Todos, sem exceções, ergueram as mãos. Nyra por último, ainda receosa.

 

—Com licença… -Era Nyra quem falava, em seu trono mesmo, sem se levantar. -Quantas guerras terão de acontecer até perceberem que… que a violência os faz caminhar para trás? A brutalidade faz a inteligência retroceder, minguar. Em mais de sete milênios os duendes prosperam, em nosso reino não há fome, praticamente não existe crime e grande parte das doenças fatais ao resto do mundo possuem tratamento e cura no Reino Duende… -Ela estava nervosa e fez uma pausa para respirar. O coração estava a escapar-lhe pela boca. Não pretendia dizer nada, mas, quando deu por si, estava falando.

Segurou as mãos para que não tremessem e continuou:

—Desde o primeiro milênio, existe em Oroada a dúvida se Harkuos é ou não é o que diz ser… muito antes do questionamento aparecer no restante do mundo. Nos demais reinos, só veio surgir neste milênio. Mas, mesmo assim, nunca ofendemos uns aos outros por termos visões diferentes.

 

Rei Danan ia levantar e parar o discurso, mas Rei Zadell pediu que esperasse:

—Ela sabe o que diz… -Sussurrou baixo para não interromper Nyra. -Se não fosse uma duende de sangue puro, eu diria que, com certeza, possui o Charme Élfico da Inteligência.

 

—Eu creio sim que Harkuos é a A Herdeira de Zaatros, mas não tenho vontade de atacar quem acha o contrário. Eu gostaria que pensassem nisso antes de tomar qualquer decisão. Em que interfere na minha vida a escolha ou decisão do outro? Até quando a fé vai ser motivo de guerra e não de paz?

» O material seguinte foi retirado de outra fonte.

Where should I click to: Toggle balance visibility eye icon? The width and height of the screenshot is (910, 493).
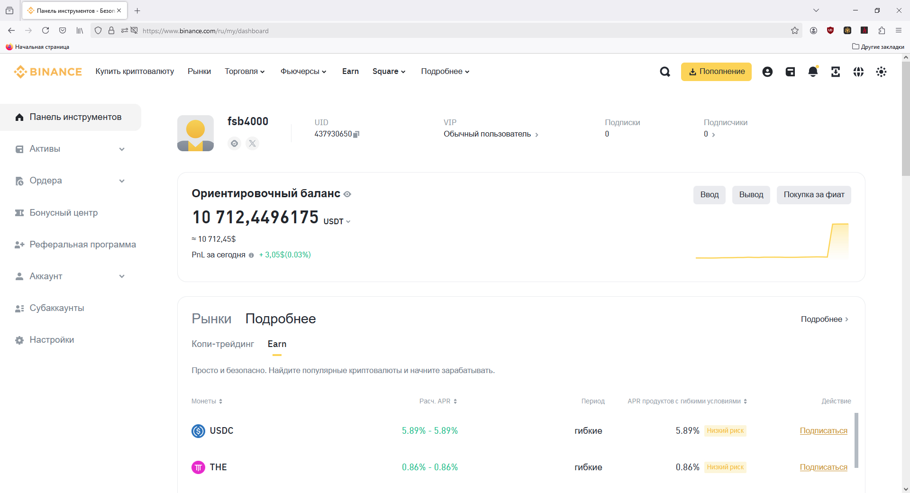coord(347,194)
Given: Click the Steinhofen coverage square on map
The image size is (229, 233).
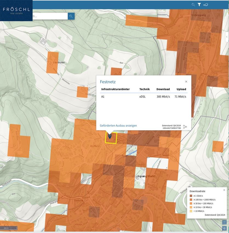Looking at the screenshot, I should [x=53, y=62].
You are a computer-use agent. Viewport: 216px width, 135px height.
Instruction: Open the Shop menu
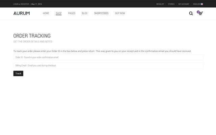tap(59, 13)
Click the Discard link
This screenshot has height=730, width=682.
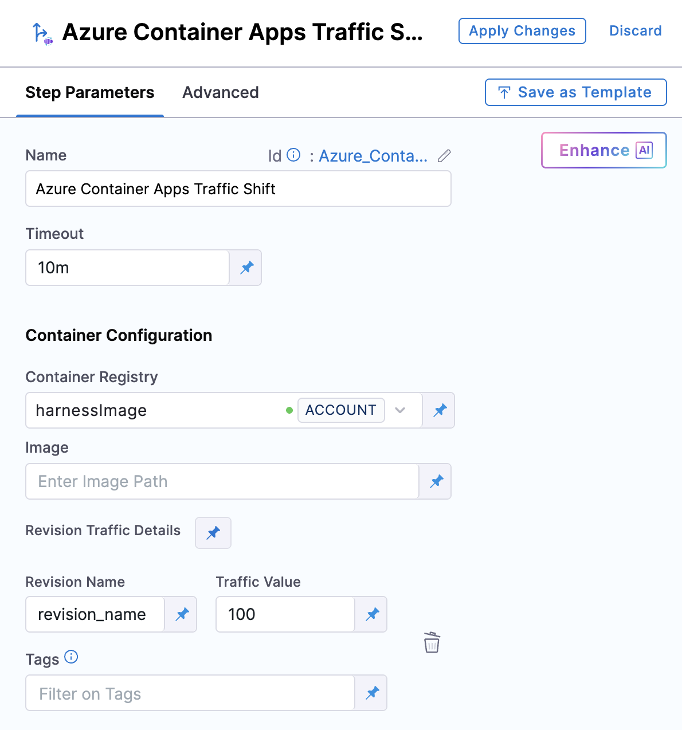635,31
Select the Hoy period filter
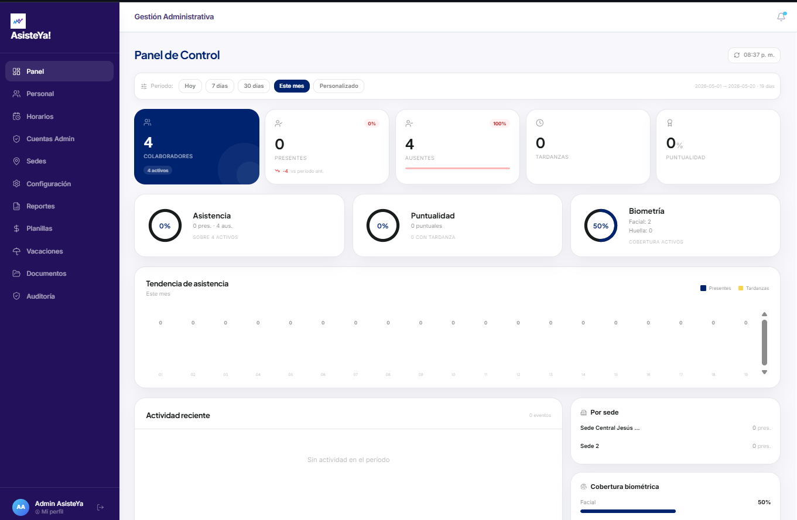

—Palavras bonitas, senhorita. Mas o mundo real é diferente do mundo fantástico e utópico, onde conversar com animais é possível. -Falou Rei Danan.

Nyra abaixou a cabeça envergonhada e intimidada.

—Fez o melhor que pôde, querida! -Rainha Maya sussurrou para ela.

 

—Eu tenho algo a dizer. -Rei Zadell se levantou e foi ao meio falar, tomando o lugar de Rei Rujavo. -A União Real tem causado muitos danos à cultura élfica sem necessidade, como, por exemplo, essa desvalorização repugnante a qual as mulheres são submetidas. -Rei Zadell, olhou para a esposa. -E quando nós realmente precisamos de suas interferências, vocês se calaram… não foi movida uma palha para procurar o assassino da minha filha!

—Alto! Darius não a matou, ela se lançou da torre porque era mentalmente perturbada. -Rebateu Rujavo.

—Calado, abutre! Eu, em nome do bem-estar de Zaatros, estou deixando a União Real. Convido todos a me seguirem, para dissolver a cúpula. A favor?

As mãos erguidas pertenciam, por parte dos humanos, a Juan e Tenniza; dos duendes a Nyra; dos anões a Rujavo e Conaro e, dos próprios elfos, a Zadell e Maya.

Sete votos a favor.

A União Real estava desfeita e agora era cada reino por si.